La storia di Re Carnevale richiama alla memoria un episodio drammatico avvenuto a Frosinone tra il 1798 e il 1799.
Torniamo indietro nel tempo, all’origine di questa storia: la Rivoluzione francese. Dopo la presa della Bastiglia, un vento di libertà raggiunge i paesi limitrofi, compresa l’Italia. Le truppe giacobine d’oltralpe entrano a Roma il 9 febbraio 1798 e, deposto papa Pio VI, dichiarano la Repubblica romana sei giorni dopo.
Nonostante i nobili intenti, quella francese è una vera e propria occupazione. I soldati non vogliono solo portare la repubblica e liberare il paese dalle catene della schiavitù della monarchia, ma anche arricchirsi: derubano ori e argenti dalle chiese, come fanno nella città di Frosinone e nella Certosa di Trisulti e impongono tasse pesanti alla popolazione. I cittadini, stanchi di questi veri e propri soprusi, si ribellano e il 26 luglio 1798 cacciano gli usurpatori della loro terra.
La repressione francese non tarda ad arrivare: molti ciociari trovano la morte, alcuni vengono torturati, altri picchiati, ben 97 case vengono bruciate e le chiese saccheggiate. I francesi non hanno pietà per nessuno. Uomini, donne, anziani e perfino i bambini: tutti sono travolti dalla loro furia.

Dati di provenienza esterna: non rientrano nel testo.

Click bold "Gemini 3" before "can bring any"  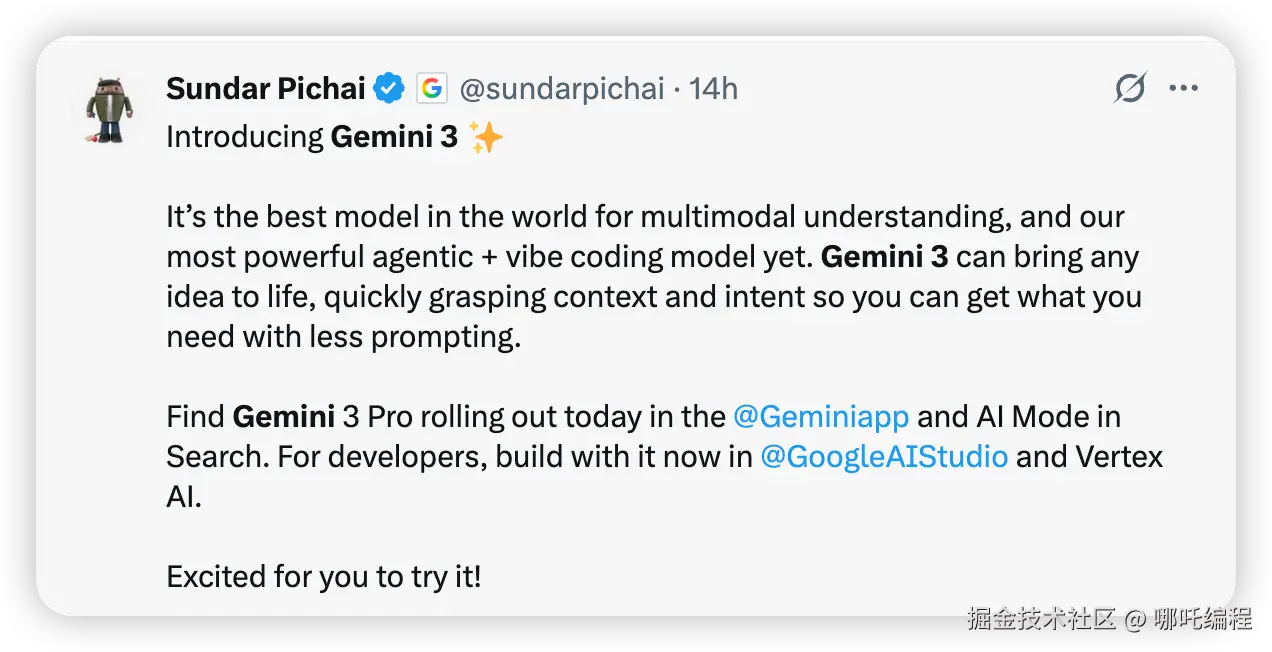click(x=884, y=257)
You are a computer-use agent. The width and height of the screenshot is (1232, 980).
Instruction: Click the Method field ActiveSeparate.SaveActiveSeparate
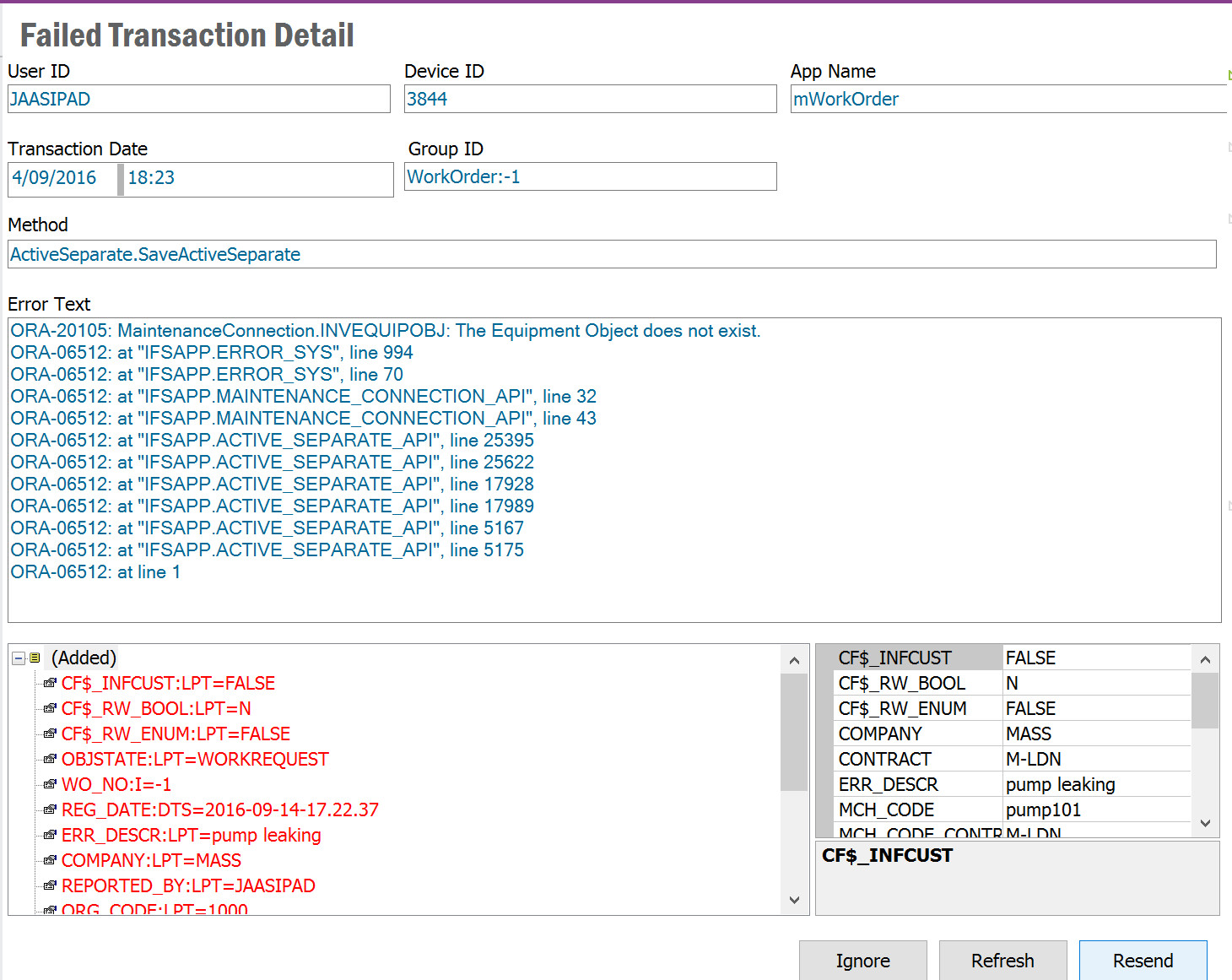611,254
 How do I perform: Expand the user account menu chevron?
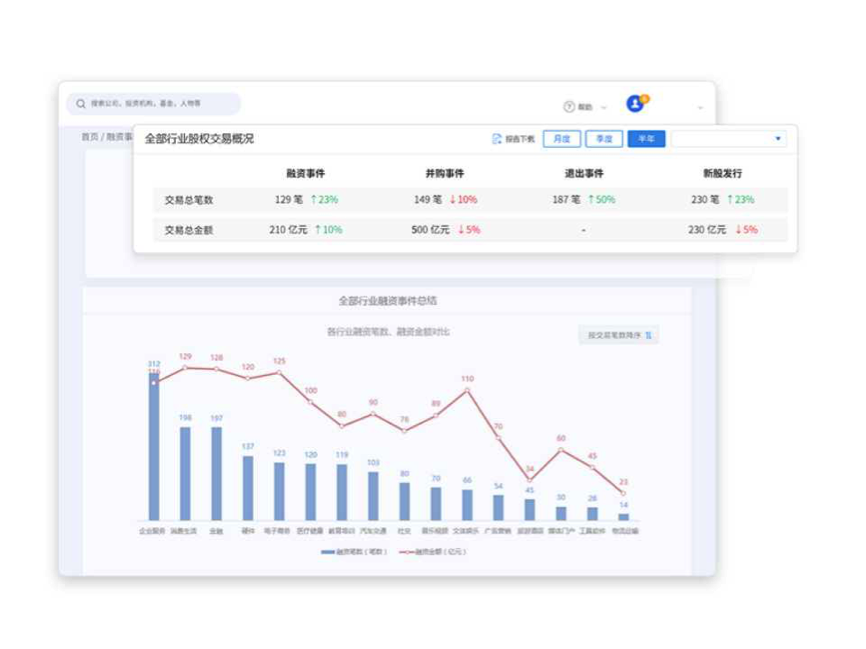700,107
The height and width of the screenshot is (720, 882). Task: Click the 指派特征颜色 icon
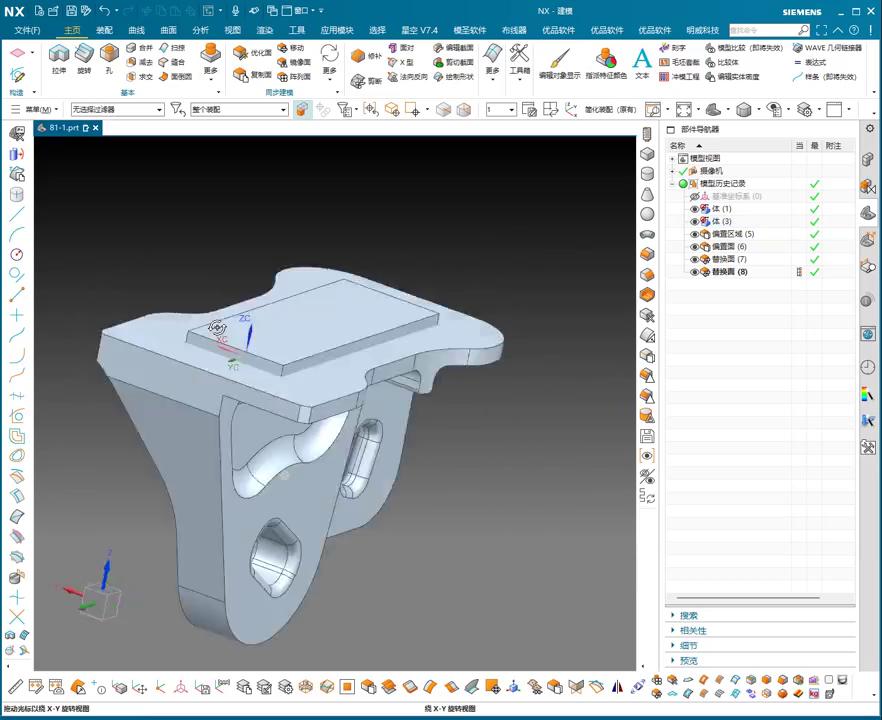click(x=606, y=59)
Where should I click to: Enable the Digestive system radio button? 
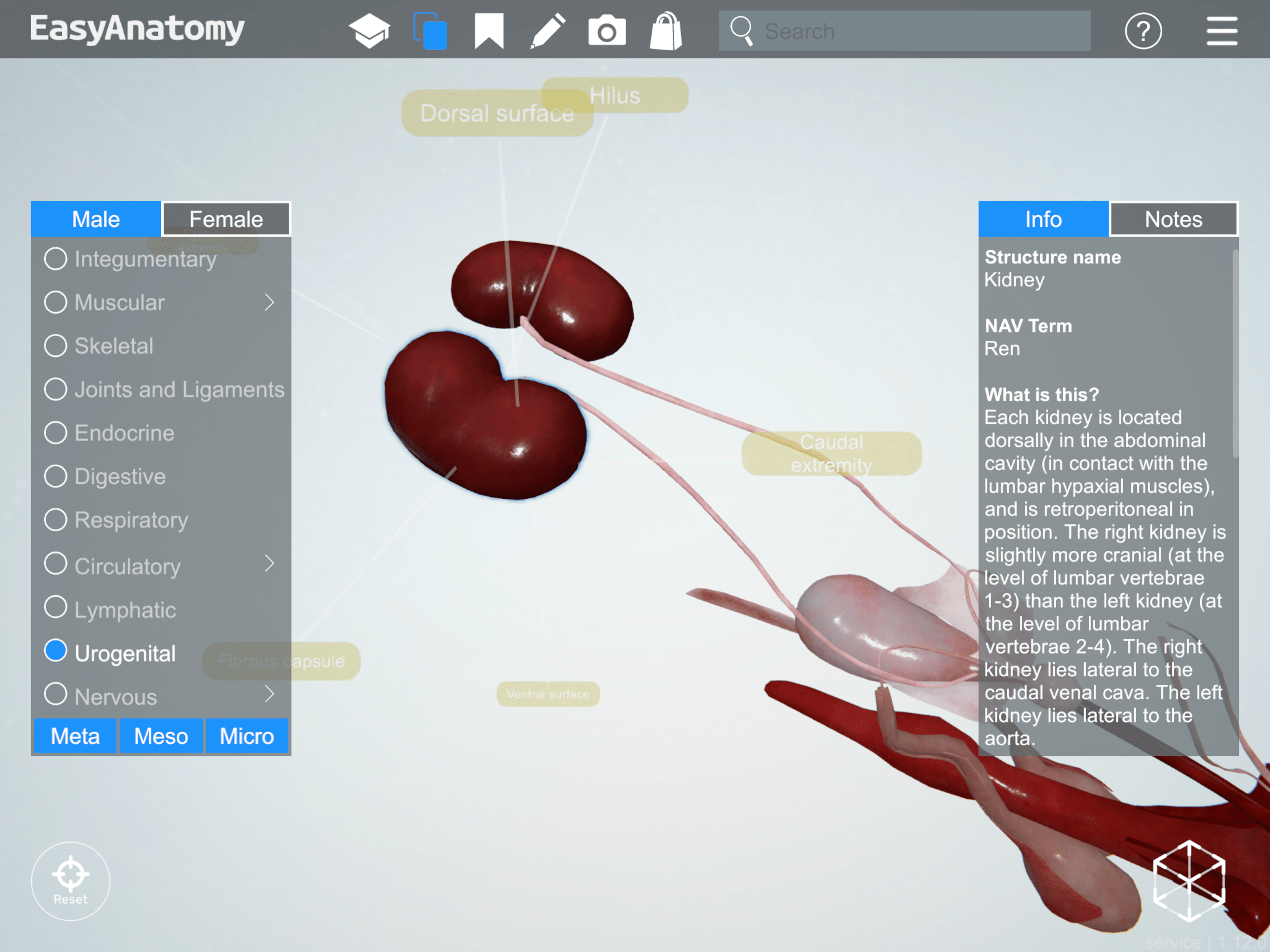click(x=56, y=476)
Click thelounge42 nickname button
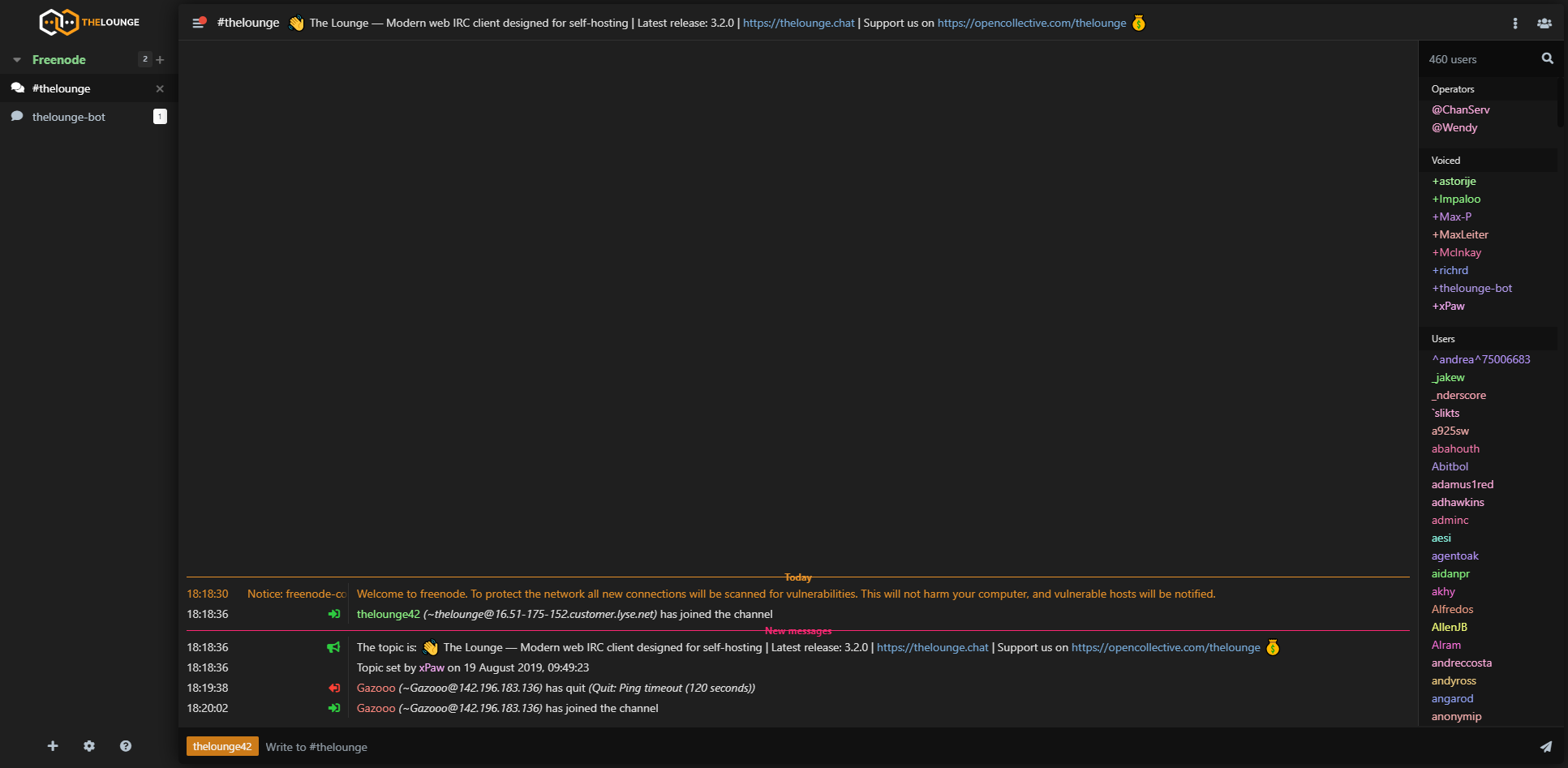The height and width of the screenshot is (768, 1568). (x=222, y=746)
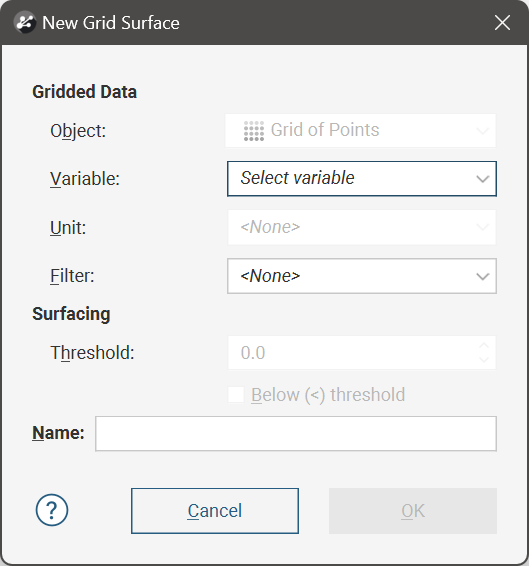
Task: Decrease Threshold with the down arrow
Action: 484,360
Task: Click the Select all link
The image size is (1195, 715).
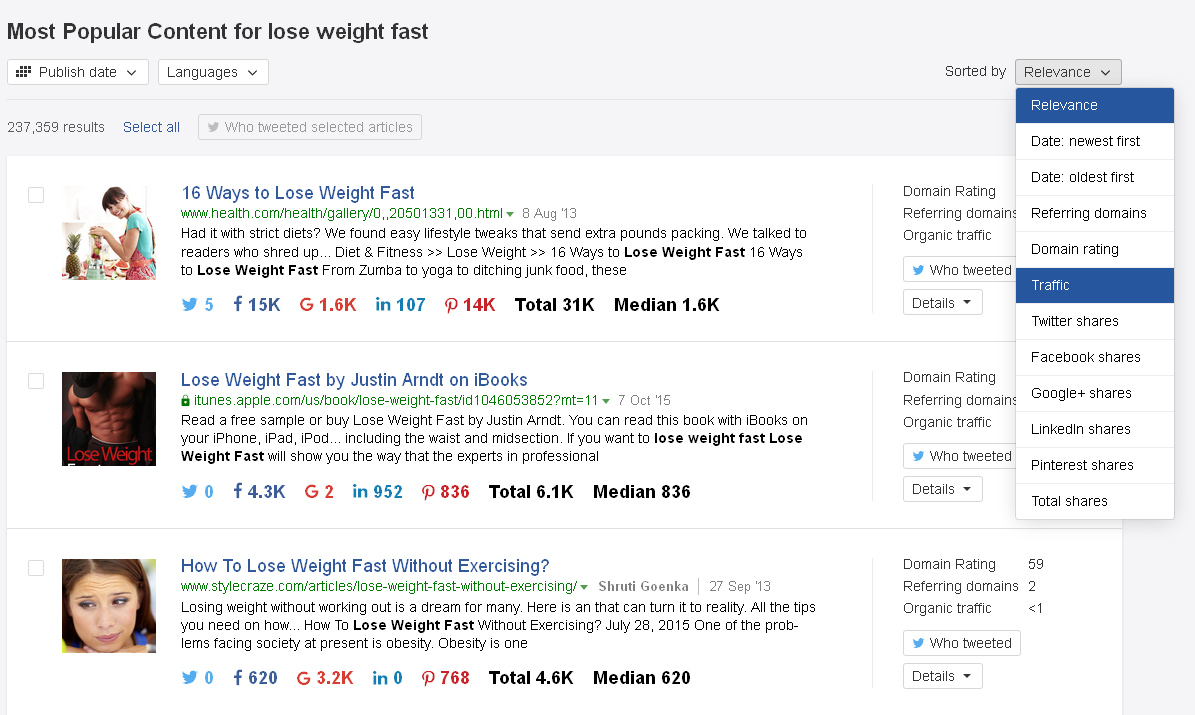Action: coord(151,127)
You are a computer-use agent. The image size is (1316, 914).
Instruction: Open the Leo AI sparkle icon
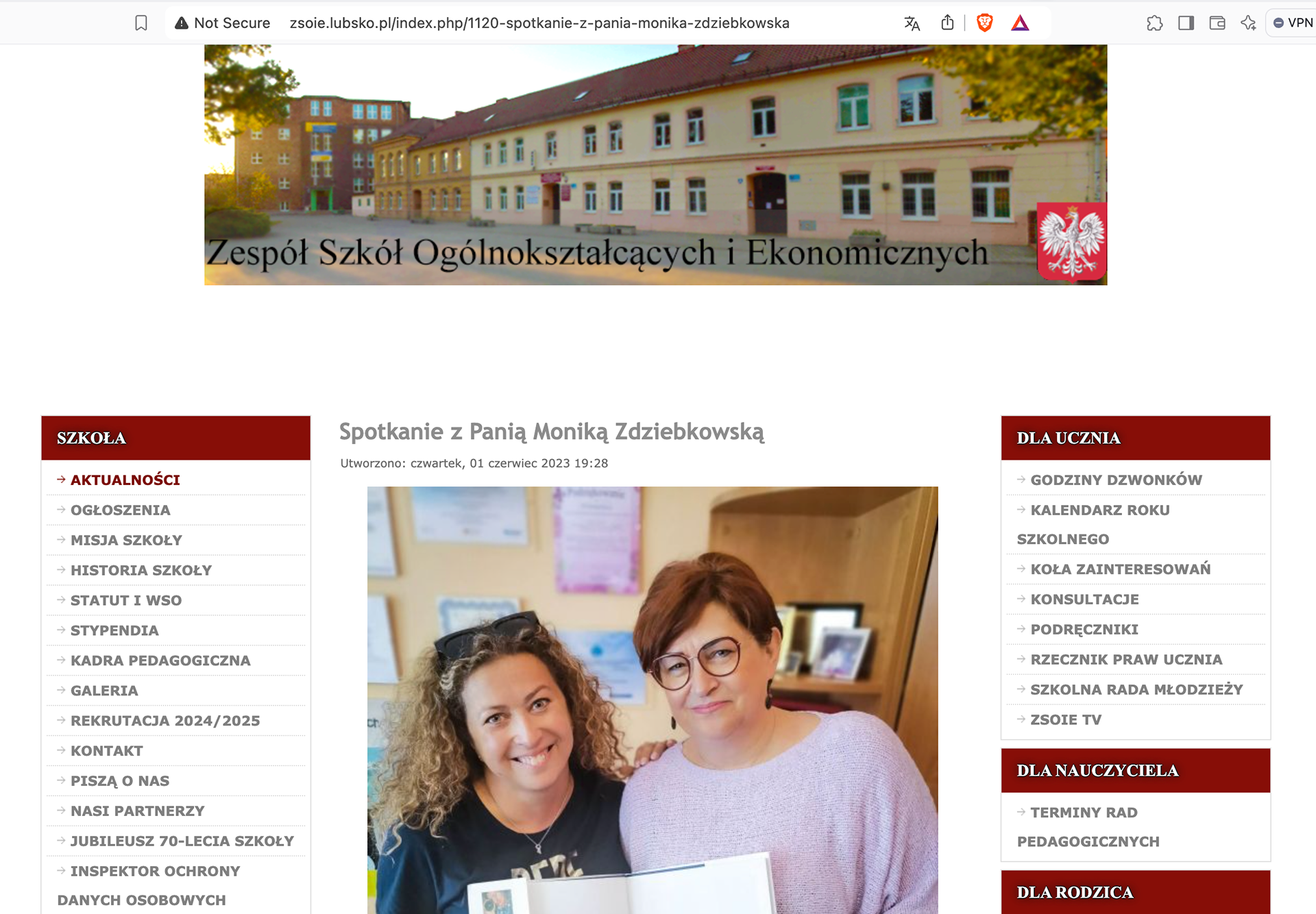coord(1248,23)
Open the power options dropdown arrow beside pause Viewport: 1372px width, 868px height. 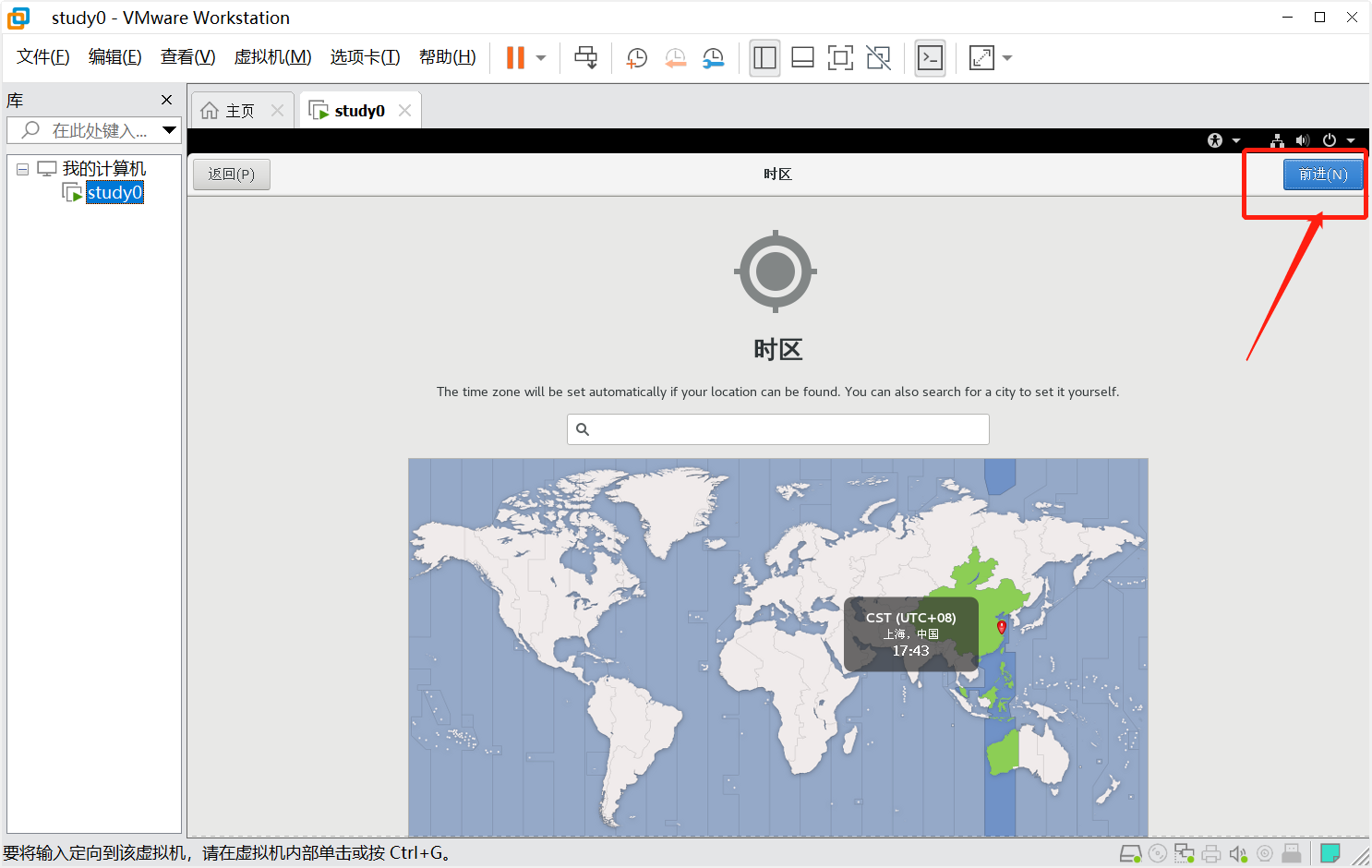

Dopo quest’episodio, i frusinati, instancabili lavoratori con un vivo senso dell’umorismo e un’alta dignità, ricostruiscono la città: nonostante l’occupazione giacobina, nel 1799, l’anno successivo alla ribellione sedata nel sangue, decidono anche di festeggiare il Carnevale e la festa della Radeca – ossia la foglia d’ agave, un simbolo di fecondità, festa che affonda le sue origini nei riti precristiani e pagani sulla fertilità – e per l’occasione preparano uno scherzo alle truppe francesi comandate dal generale Championnet.
Diffondono la notizia che in città c’è una rivolta e Championnet in persona decide di sedare con la violenza questa nuova sommossa. Arrivato a Frosinone però non trova il clima ostile che si aspettava, ma una festa. Gli abitanti ciociari gli hanno teso un tranello e il generale francese non può fare altro che partecipare ai festeggiamenti del carnevale, bere vino rosso e mangiare i fini fini, ossia le fettuccine tipiche della Ciociaria.
In seguito a questo scherzo il generale Championnet è diventato simbolo del Carnevale frusinate e dei paesi circostanti dove, ancora oggi, durante questi giorni di festa, si mangiano fettuccine al sugo e si beve vino rosso.